Start of Provided information
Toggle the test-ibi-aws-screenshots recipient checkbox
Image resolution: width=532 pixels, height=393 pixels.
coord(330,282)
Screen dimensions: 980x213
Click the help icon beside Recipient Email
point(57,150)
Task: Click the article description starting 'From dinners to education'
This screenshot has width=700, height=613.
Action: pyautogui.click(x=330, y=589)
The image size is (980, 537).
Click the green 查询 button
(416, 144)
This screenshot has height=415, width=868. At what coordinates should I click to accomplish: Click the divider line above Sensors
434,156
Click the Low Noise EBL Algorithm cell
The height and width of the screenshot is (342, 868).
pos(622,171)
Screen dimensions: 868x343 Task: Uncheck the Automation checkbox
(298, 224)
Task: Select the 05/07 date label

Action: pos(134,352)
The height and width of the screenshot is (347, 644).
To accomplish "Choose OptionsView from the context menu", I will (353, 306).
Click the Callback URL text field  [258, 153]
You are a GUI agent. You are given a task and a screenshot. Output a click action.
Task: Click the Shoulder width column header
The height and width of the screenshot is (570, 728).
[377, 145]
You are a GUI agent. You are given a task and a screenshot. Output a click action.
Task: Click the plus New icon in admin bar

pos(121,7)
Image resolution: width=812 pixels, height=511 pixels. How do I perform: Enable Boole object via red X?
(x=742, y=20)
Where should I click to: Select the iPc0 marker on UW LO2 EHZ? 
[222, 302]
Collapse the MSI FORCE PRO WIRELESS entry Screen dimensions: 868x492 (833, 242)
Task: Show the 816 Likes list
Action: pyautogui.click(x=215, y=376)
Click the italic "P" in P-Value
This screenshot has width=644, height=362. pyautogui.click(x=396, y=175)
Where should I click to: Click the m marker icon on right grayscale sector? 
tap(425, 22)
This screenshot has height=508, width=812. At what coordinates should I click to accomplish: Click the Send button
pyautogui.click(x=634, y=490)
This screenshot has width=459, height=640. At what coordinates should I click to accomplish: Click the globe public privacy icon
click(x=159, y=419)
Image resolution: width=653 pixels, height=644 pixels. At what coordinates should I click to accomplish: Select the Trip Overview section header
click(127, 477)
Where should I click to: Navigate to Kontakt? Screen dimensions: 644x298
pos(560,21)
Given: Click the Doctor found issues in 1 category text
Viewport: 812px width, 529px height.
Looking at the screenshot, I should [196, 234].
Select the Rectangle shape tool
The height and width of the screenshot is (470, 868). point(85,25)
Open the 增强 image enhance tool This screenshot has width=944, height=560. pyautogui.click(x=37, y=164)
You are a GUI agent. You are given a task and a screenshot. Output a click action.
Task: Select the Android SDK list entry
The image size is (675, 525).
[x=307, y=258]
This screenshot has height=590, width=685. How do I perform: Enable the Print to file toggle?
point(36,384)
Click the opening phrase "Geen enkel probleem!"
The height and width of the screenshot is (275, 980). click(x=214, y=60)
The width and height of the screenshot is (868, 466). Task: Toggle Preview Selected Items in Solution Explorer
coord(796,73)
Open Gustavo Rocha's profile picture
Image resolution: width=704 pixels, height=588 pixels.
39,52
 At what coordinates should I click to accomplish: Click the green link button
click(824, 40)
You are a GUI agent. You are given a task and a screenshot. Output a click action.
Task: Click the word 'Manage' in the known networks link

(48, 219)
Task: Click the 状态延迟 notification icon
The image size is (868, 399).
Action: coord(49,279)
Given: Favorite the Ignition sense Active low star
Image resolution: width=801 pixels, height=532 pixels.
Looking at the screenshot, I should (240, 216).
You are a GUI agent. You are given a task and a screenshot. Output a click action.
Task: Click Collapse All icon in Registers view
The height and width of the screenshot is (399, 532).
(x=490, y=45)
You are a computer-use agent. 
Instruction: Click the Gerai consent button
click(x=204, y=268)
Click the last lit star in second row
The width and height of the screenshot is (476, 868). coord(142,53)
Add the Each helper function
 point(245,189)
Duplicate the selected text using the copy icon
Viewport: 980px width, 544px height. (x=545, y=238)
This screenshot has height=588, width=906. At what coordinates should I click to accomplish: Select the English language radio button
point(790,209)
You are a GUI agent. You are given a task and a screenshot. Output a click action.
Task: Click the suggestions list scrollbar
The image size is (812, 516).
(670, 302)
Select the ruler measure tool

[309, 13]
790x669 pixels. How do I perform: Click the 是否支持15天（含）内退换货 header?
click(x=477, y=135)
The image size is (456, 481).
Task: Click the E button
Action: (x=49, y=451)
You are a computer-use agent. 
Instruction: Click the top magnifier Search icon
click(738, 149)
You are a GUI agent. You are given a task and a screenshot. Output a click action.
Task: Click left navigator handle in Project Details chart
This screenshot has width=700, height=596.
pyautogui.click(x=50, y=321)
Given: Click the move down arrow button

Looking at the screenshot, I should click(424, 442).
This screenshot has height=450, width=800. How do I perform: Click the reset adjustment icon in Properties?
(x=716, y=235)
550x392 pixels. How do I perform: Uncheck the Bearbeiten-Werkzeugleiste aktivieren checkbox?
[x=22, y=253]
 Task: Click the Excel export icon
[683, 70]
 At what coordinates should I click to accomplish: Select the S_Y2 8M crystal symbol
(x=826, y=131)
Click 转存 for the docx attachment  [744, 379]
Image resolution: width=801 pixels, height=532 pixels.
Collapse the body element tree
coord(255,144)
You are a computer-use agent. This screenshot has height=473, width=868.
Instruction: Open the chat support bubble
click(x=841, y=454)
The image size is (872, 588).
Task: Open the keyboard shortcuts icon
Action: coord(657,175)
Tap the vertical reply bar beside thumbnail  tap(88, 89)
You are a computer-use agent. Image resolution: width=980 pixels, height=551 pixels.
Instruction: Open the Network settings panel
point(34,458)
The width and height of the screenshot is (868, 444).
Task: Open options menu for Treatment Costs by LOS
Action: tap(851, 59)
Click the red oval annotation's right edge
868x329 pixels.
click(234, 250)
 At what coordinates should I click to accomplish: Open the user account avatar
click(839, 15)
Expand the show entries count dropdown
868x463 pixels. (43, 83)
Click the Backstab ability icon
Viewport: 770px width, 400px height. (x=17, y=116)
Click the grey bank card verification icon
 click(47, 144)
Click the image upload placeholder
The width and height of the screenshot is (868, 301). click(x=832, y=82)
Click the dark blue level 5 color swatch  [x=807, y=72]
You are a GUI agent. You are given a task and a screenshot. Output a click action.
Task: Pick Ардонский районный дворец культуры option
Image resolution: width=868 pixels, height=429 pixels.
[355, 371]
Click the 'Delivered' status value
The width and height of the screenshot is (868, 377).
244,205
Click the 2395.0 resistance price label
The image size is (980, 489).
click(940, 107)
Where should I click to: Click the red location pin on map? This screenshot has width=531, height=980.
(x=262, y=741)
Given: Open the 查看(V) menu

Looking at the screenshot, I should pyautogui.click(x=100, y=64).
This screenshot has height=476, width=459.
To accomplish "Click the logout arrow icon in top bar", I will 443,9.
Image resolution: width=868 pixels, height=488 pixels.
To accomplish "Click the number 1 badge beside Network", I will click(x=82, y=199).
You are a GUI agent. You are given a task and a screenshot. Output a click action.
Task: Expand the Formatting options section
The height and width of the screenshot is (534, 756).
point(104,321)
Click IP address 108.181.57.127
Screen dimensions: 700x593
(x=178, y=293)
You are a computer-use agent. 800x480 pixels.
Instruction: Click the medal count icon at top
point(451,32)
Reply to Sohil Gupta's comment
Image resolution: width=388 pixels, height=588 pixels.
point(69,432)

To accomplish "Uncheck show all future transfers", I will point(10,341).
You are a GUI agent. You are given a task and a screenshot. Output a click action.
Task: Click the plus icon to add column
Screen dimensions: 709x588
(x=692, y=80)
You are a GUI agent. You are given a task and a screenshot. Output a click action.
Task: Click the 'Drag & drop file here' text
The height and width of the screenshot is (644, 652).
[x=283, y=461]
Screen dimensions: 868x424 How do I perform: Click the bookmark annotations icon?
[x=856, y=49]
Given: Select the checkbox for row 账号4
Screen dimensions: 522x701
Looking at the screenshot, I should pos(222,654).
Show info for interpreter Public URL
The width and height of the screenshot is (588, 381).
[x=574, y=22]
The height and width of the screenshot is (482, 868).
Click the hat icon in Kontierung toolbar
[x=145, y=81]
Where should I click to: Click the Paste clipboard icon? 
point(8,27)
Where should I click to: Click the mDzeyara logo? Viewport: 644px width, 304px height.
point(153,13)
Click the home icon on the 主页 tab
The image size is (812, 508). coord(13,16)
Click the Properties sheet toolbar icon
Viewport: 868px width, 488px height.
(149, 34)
End of Provided information
## Brief:
If a line of the records holds the word "will", count it; report only the total.

## Solution for this exercise:
4